Think about it: metaphors can assist in explaining complicated concepts. But metaphors can also become the object of what is being explained. For example, the crucifix is a metaphor for the crucifixion of Christ, but a lot of people have incorporated it into jewelry and yard art without ascribing any of the doctrine of substitutionary atonement to it. The same is true of the Ichthys fish – and how many drivers with those on their bumpers drive like bats out of you-know-where? I won’t even go into the fallacies of Santa Claus and the Easter bunny.

Easter Doesn't Need Props

Back in the mists of time, when my brother and I were kids, our parents would give us Easter baskets with chocolate eggs and toys, but along with the trinkets and candy we got a loving sermonette about why we were making a big deal about Easter. The idea? Our parents wanted us to celebrate the day, and the way kids in our culture celebrate things is with candy and toys. But our folks didn't want the material side of the celebration to outshine the glory of the day's doctrinal significance.

Christ has arisen from the dead, securing eternal life for all who believe in Him!
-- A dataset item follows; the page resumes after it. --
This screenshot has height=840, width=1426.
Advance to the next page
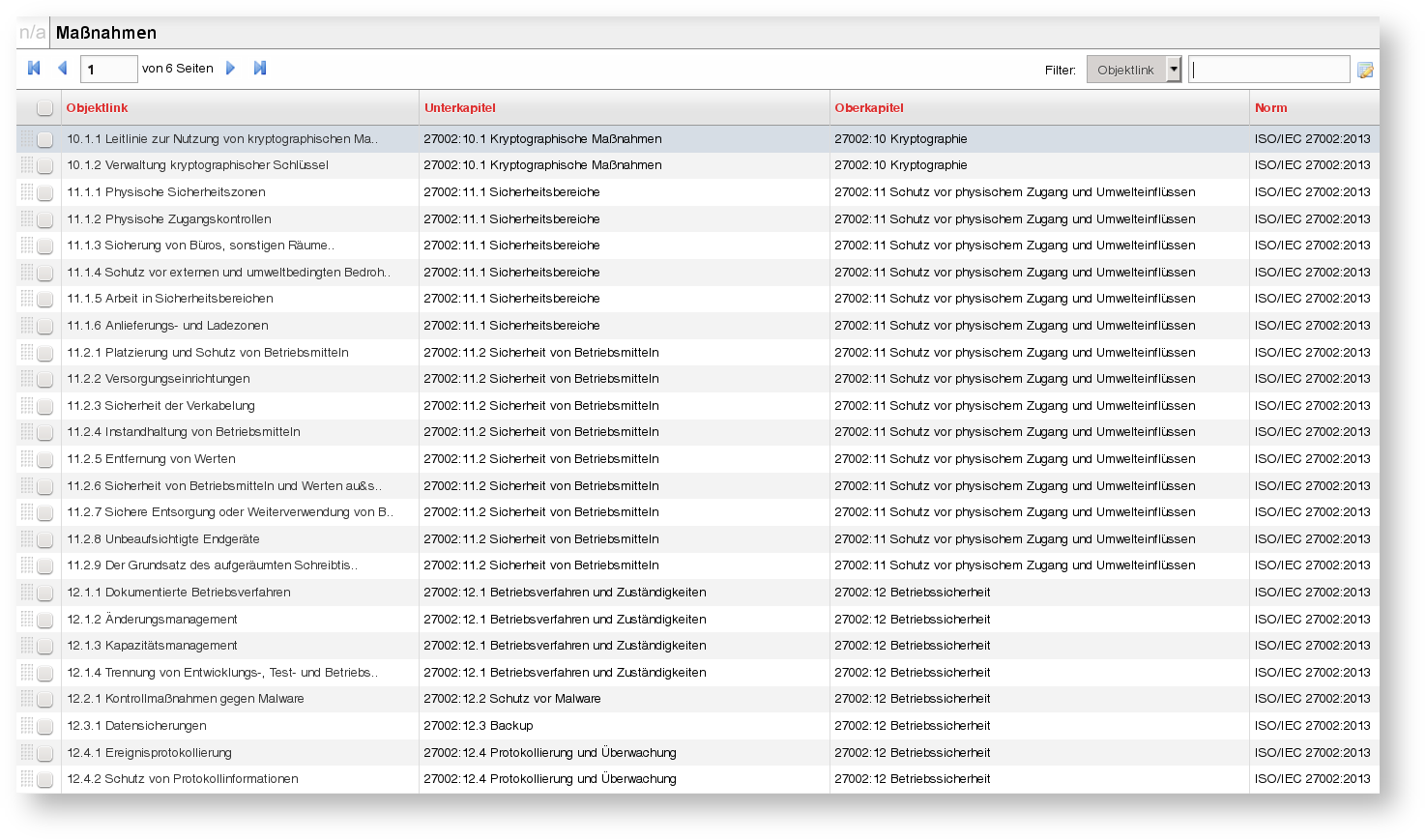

If you've been able to read that sentence with a simple air of indifference, then you're in no condition to celebrate anything this coming Sunday! If you can't at least muster a glad "amen!" under your breath, maybe Easter eggs are all you have to enjoy when the rest of us are commemorating Resurrection Sunday.

If that is the case, then may I humbly encourage you to consider the claims of Christ found in the Biblical book of John. And look at the photo in today's Show and Tell - a picture of one of the famous Faberge eggs, although not of the imperial series. This is the "Resurrection Egg," the only Faberge treasure named for what this day represents: the resurrection of Christ from the dead. In this delicate scene, the power of eternal life defeating eternal death can be seen as Christ stands triumphantly over an empty tomb. By claiming victory over sin and death, the Son of God provides the means by which believers in Him can have fellowship with our Heavenly Father, God Himself.

Since Christ has secured the salvation of believers, there's nothing more we have to do except have faith in Him as the Son of God.

"For God so loved the world, He gave His only Son, that whoever believes in Him will not die, but have eternal life." John 3:16

Feast on this in your heart this weekend... it's cholesterol-free!